Provided text →
^^^^^^^^

To dispatch something asynchronously, call async on the appropriate queue. For example, you might change this method to do the calculation on a global background queue, and then report the result back on the main queue. By the way, when you do that, you shift from returning the result immediately to using a completion handler closure which the asynchronous method will call when the calculation is done:
func calculatePoint(_ cn: Complex, completionHandler: #escaping (Int) -> Void) {
DispatchQueue.global(qos: .userInitiated).async {
// do your complicated calculation here which calculates `iteration`
DispatchQueue.main.async {
completionHandler(iteration)
}
}
}
And you'd call it like so:
// start NSProgressIndicator here
calculatePoint(point) { iterations in
// use iterations here, noting that this is called asynchronously (i.e. later)
// stop NSProgressIndicator here
}
// don't use iterations here, because the above closure is likely not yet done by the time we get here;
// we'll get here almost immediately, but the above completion handler is called when the asynchronous
// calculation is done.
Martin has surmised that you are calculating a Mandelbrot set. If so, dispatching the calculation of each point to a global queue is not a good idea (because these global queues dispatch their blocks to worker threads, but those worker threads are quite limited).
If you want to avoid using up all of these global queue worker threads, one simple choice is to take the async call out of your routine that calculates an individual point, and just dispatch the whole routine that iterates through all of the complex values to a background thread:
DispatchQueue.global(qos: .userInitiated).async {
for row in 0 ..< height {
for column in 0 ..< width {
let c = ...
let m = self.mandelbrotValue(c)
pixelBuffer[row * width + column] = self.color(for: m)
}
}
let outputCGImage = context.makeImage()!
DispatchQueue.main.async {
completionHandler(NSImage(cgImage: outputCGImage, size: NSSize(width: width, height: height)))
}
}
That's solves the "get it off the main thread" and the "don't use up the worker threads" problems, but now we've swung from using too many worker threads, to only using one worker thread, not fully utilizing the device. We really want to do as many calculations in parallel (while not exhausting the worker threads).
One approach, when doing a for loop for complex calculations, is to use dispatch_apply (now called concurrentPerform in Swift 3). This is like a for loop, but it does the each of the loops concurrently with respect to each other (but, at the end, waits for all of those concurrent loops to finish). To do this, replace the outer for loop with concurrentPerform:
DispatchQueue.global(qos: .userInitiated).async {
DispatchQueue.concurrentPerform(iterations: height) { row in
for column in 0 ..< width {
let c = ...

^^^^^^^^

Word and element locating records:
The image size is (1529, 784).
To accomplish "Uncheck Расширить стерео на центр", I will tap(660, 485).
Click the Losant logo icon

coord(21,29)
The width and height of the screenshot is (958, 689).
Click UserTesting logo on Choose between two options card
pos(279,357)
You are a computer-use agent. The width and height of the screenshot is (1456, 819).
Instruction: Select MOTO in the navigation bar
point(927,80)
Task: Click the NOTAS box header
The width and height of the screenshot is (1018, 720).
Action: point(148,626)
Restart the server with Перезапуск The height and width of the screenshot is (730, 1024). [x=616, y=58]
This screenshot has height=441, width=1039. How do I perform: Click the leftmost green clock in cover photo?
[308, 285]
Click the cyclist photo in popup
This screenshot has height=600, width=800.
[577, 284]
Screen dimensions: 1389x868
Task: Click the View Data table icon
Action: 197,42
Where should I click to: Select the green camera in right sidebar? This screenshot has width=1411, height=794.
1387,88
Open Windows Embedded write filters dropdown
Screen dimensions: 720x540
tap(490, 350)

^^^^^^^^

Work to do →
- a) Answer these questions from the text on asynchronous dispatch:
(i) What name does dispatch_apply have in Swift 3?
(ii) Why does the text call dispatching each point's calculation to a global queue a bad idea?
(iii) What quality-of-service value do the global queue calls use?
- b) Reproduce the text on asynchronous dispatch verbatim, from "pixelBuffer[row * width" to "the worker threads).".

Answer set →
- a)
(i) concurrentPerform.
(ii) The global queues dispatch their blocks to worker threads, and those worker threads are quite limited.
(iii) .userInitiated.

- b)
pixelBuffer[row * width + column] = self.color(for: m)
}
}
let outputCGImage = context.makeImage()!
DispatchQueue.main.async {
completionHandler(NSImage(cgImage: outputCGImage, size: NSSize(width: width, height: height)))
}
}
That's solves the "get it off the main thread" and the "don't use up the worker threads" problems, but now we've swung from using too many worker threads, to only using one worker thread, not fully utilizing the device. We really want to do as many calculations in parallel (while not exhausting the worker threads).